#### TAREAS DEL EJERCICIO:
1. Cambia "pantalla" por "monitor" en el fragmento del texto proporcionado que comienza con las palabras "Hola a todos, esta" y termina con "encontrar un problema.", y escribe de nuevo ese fragmento.
2. Según el texto proporcionado, ¿qué piezas comenzaron a girar cuando se volvió a encender el pc después de unos días?

# L40 quemado en motherboard m863g



## Rodrigo RPM (Abr 12, 2007)

Hola a todos, esta es mi primera pregunta que hago y espero que me la puedan responder.
dias atrás me pasaron un pc con la fuentes de poder quemada, yo obviamente la compré nueva y funcionó ok, hasta el momento en que el procesador (atlhon 1400+ socket A) se recalentó y reinició el pc pero no volvió a encender, saqué el cpu y puse un duron y todo ok.

Pero al dejarlo unos dias lo volví a encender (comenzaron a girar los discos, el lector y el cooler del cpu) pero nada en la pantalla, ni siquiera los pitidos que debería dar una amibios al encontrar un problema.
Con mucha paciencia la revisé por todos lado y encontré entre el puerto agp y el pci un pequeño componente, (que no sé lo que es, de ahí mi pregunta) parecido a una de esas pequeñas resistencias o condensadores. esta pieza estaba totalmente quemada, como carbón e incluso manchó la placa pero de un polvo negro que se salió, el la parte superior del componente, impreso en la placa decía L40.

#### DATOS PROPORCIONADOS:
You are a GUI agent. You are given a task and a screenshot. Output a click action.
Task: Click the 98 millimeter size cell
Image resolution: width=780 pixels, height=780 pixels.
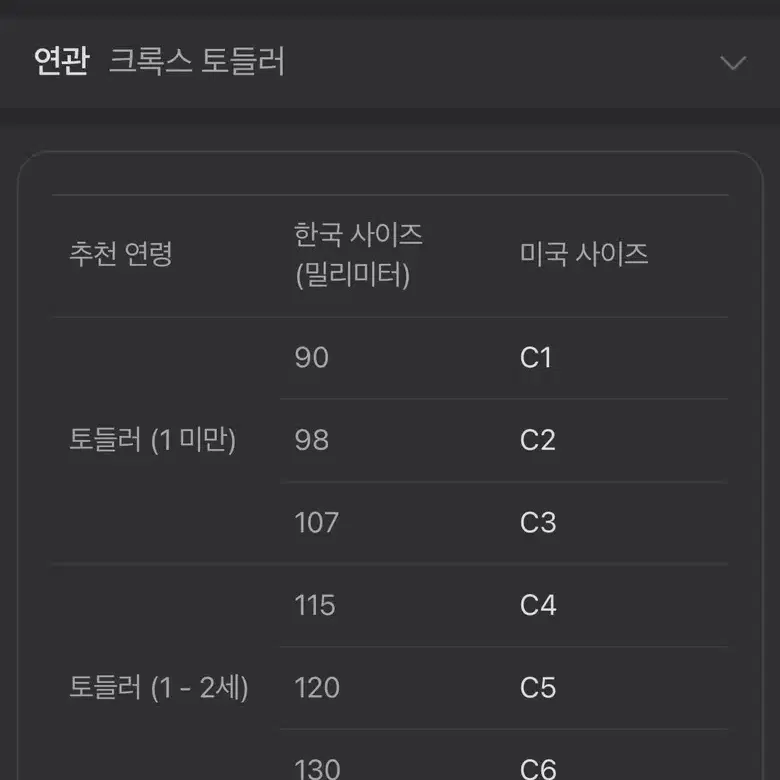(311, 440)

#### LISTA DE RESPUESTAS:
1.
Hola a todos, esta es mi primera pregunta que hago y espero que me la puedan responder.
dias atrás me pasaron un pc con la fuentes de poder quemada, yo obviamente la compré nueva y funcionó ok, hasta el momento en que el procesador (atlhon 1400+ socket A) se recalentó y reinició el pc pero no volvió a encender, saqué el cpu y puse un duron y todo ok.

Pero al dejarlo unos dias lo volví a encender (comenzaron a girar los discos, el lector y el cooler del cpu) pero nada en la monitor, ni siquiera los pitidos que debería dar una amibios al encontrar un problema.

2. Comenzaron a girar los discos, el lector y el cooler del cpu.